Find each line in the material below that contains the string "height", treating uppercase and lowercase as different, and copy those lines.

### Dataset rows:
- - - -

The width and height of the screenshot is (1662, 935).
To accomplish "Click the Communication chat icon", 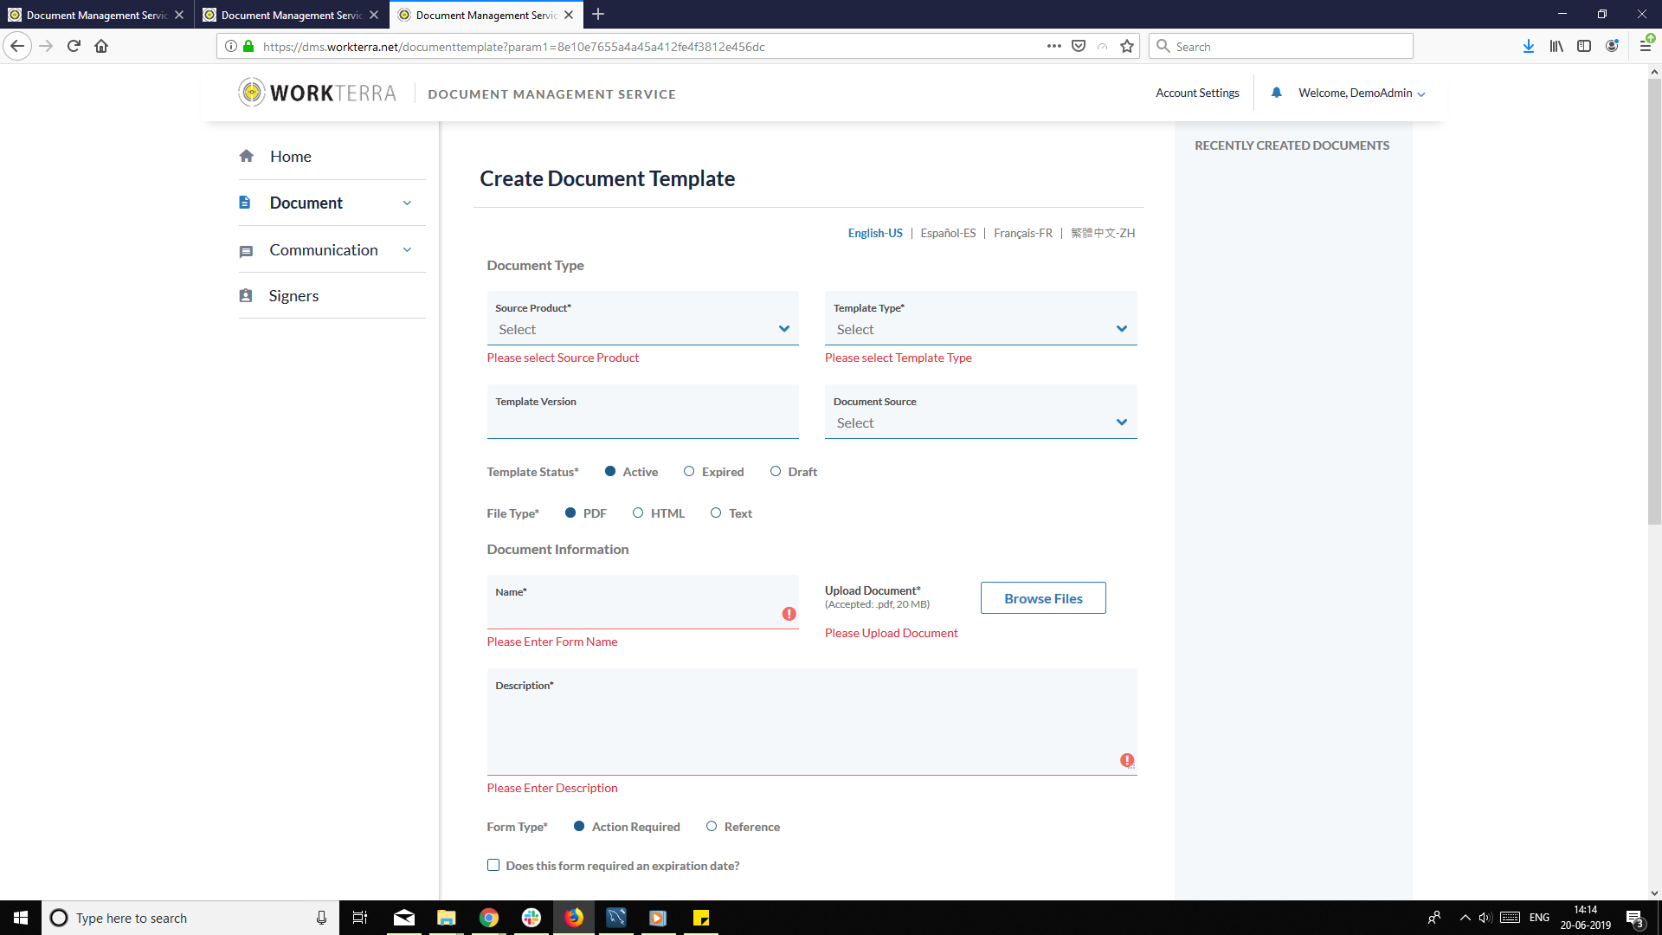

- - - -

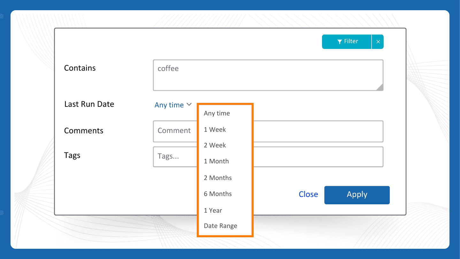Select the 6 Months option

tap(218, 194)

- - - -

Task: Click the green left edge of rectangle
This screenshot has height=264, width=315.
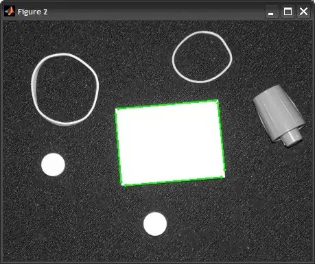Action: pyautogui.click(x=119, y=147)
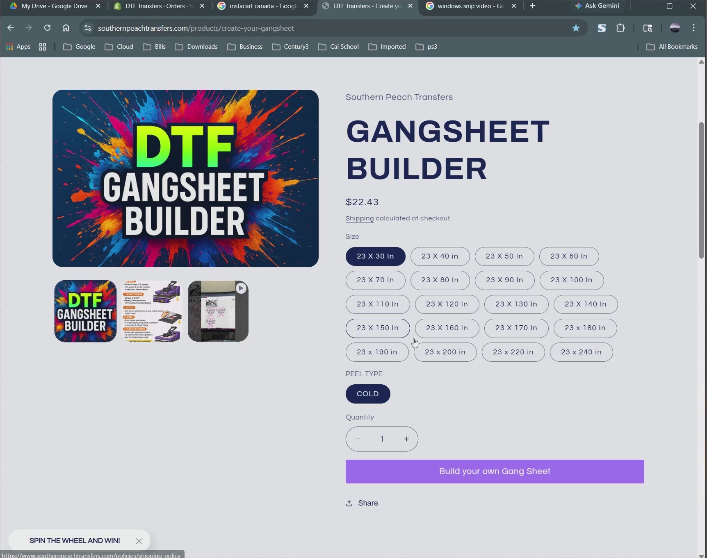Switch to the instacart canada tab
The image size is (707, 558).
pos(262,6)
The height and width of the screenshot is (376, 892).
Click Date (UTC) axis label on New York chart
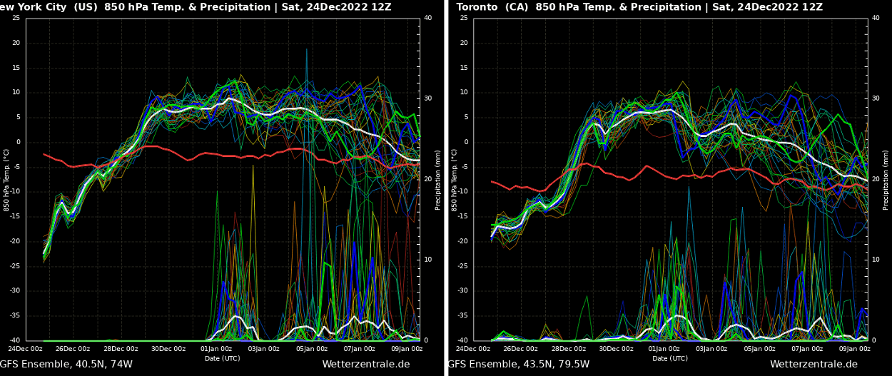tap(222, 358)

- - - -

### Correct output:
The width and height of the screenshot is (1662, 935).
This screenshot has height=264, width=315.
The height and width of the screenshot is (376, 892).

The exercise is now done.